Claiming to be the world's smallest hydrogen-powered fuel cell car, Horizon, the car's makers have created a simple kit for you to put together so you can see how these things work and have the fun of experimenting with the technology yourself at home.
The little racer features a fetching silver and blue body, and “is as green-friendly as you can get without being a tree”, according to Horizon.
After building the car which includes everything from an on-board hydrogen storage tank, a fuel cell system connected to the car's electric motor - don't worry it takes minutes not hours, you are charged (see what we did there) with the task of providing it power.
This is done via the accompanying fuelling station, which is powered either by two AA batteries or a solar panel depending on how sunny it is and how green you fancy being.
This being the UK, it’s a good job there is the option of the two batteries, as during our loan for review we haven't as yet had a good enough day to test the solar panel properly.
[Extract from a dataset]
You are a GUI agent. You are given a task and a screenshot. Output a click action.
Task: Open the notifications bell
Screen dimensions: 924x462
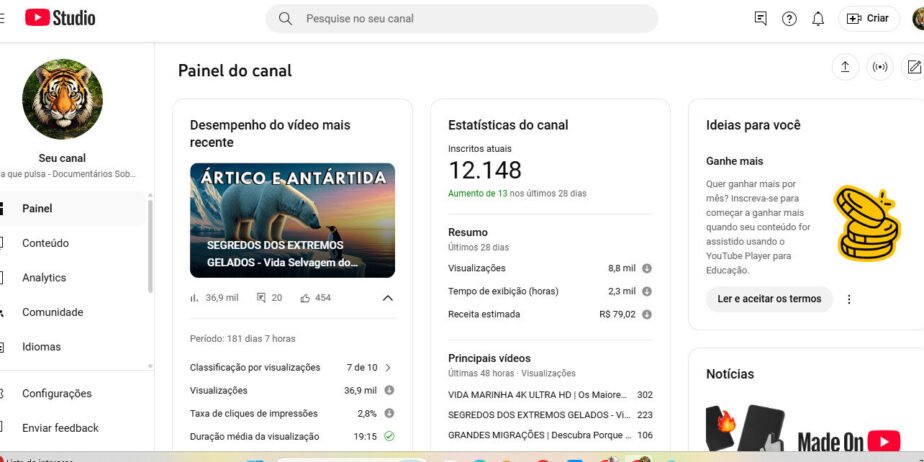818,19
Once you've filled the fuelling station with water and turned it on it takes about a minute to fill the small gas chamber (read balloon) with enough hydrogen to power the car for around 30 seconds - with blue strobe lights it looks pretty cool too.
In tests we struggled to get much more than this although the instructions do estimate that with practice and care you can get up to a whopping 3 to 4 minutes worth of juice to power your car.
Three minutes might sound like a small amount of time, but with no steering that's a long strip of lino to find.
Once you've run out of fuel/hydrogen it’s a case of refuelling again and repeating the process till the cows come home, or more likely you become bored.
The H-racer hydrogen fuelled racing car is the ultimate executive gadget that will set you back a crisp £50 note to prove your green credentials to the rest of the office.
While its great fun, it's more of an icon that will sit on your desk rather than get much racing action and although aimed at kids we're not sure how much entertainment or education they will get out of it for the same amount of money spent on a science kit.
Good, but only for those with money to burn like the petrol they put in there not so green car.